■ EXERCISE AIM ■
Would you please transcribe, exactly as written, the lines of the entries below starting at the one that holds "[button] (72, 90)" and ending at the one that holds "Submit (93, 2369)", both included?

■ MATERIAL FOR THIS EXERCISE ■

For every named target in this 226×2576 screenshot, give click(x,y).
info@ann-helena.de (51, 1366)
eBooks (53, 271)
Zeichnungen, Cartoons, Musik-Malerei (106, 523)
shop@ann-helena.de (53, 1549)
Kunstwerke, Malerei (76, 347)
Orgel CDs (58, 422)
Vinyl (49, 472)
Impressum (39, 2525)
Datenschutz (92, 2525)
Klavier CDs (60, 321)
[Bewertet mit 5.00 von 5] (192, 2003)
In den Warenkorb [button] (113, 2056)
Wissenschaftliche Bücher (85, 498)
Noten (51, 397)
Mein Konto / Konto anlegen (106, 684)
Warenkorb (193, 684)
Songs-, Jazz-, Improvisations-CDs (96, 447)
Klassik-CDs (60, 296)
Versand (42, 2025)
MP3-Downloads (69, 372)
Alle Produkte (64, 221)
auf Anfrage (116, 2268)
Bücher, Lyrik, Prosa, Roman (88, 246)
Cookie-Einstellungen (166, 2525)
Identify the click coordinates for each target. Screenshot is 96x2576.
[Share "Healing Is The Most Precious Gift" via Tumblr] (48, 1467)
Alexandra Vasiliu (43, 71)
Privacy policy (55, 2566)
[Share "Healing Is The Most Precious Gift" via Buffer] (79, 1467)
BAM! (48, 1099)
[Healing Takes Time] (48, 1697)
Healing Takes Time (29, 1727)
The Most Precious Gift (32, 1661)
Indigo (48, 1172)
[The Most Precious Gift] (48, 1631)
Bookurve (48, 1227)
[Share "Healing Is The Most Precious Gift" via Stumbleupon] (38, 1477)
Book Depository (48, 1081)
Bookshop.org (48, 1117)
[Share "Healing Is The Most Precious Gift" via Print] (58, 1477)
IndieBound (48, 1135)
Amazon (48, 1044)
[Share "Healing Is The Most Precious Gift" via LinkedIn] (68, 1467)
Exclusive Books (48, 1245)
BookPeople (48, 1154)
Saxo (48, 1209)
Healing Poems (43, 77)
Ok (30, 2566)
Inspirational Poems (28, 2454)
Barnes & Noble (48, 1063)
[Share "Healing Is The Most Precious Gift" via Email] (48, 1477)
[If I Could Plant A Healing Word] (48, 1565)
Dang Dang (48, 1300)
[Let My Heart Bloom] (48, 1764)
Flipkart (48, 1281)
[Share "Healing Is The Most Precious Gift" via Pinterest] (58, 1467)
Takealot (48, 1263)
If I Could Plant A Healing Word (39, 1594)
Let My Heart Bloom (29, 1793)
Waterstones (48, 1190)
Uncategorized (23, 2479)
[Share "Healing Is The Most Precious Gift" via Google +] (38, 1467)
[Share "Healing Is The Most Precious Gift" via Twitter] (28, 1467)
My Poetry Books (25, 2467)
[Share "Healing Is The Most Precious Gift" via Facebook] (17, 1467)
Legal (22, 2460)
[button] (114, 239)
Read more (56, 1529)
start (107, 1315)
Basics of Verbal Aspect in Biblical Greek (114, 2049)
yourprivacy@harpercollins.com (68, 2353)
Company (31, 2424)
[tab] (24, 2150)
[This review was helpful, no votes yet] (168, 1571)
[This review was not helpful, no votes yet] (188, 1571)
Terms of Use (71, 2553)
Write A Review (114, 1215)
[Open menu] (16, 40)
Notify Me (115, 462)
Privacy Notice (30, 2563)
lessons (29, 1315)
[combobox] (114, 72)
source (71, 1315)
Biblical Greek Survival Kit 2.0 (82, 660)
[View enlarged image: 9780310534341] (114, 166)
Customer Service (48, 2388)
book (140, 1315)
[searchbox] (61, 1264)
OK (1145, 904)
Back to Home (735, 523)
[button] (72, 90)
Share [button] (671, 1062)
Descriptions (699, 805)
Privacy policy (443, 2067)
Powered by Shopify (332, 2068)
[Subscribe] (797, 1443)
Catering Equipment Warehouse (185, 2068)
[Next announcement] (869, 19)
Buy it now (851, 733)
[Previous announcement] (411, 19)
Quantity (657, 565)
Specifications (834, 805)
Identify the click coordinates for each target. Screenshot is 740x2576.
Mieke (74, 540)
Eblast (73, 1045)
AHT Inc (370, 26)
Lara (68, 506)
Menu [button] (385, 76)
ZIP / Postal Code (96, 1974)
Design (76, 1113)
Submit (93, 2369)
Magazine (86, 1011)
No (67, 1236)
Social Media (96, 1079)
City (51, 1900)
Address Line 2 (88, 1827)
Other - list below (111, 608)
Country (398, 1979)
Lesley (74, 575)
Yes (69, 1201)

■ ANSWER TO THE EXERCISE ■
[button] (72, 90)
Share [button] (671, 1062)
Descriptions (699, 805)
Privacy policy (443, 2067)
Powered by Shopify (332, 2068)
[Subscribe] (797, 1443)
Catering Equipment Warehouse (185, 2068)
[Next announcement] (869, 19)
Buy it now (851, 733)
[Previous announcement] (411, 19)
Quantity (657, 565)
Specifications (834, 805)
Identify the click coordinates for each target. Screenshot is 740x2576.
Mieke (74, 540)
Eblast (73, 1045)
AHT Inc (370, 26)
Lara (68, 506)
Menu [button] (385, 76)
ZIP / Postal Code (96, 1974)
Design (76, 1113)
Submit (93, 2369)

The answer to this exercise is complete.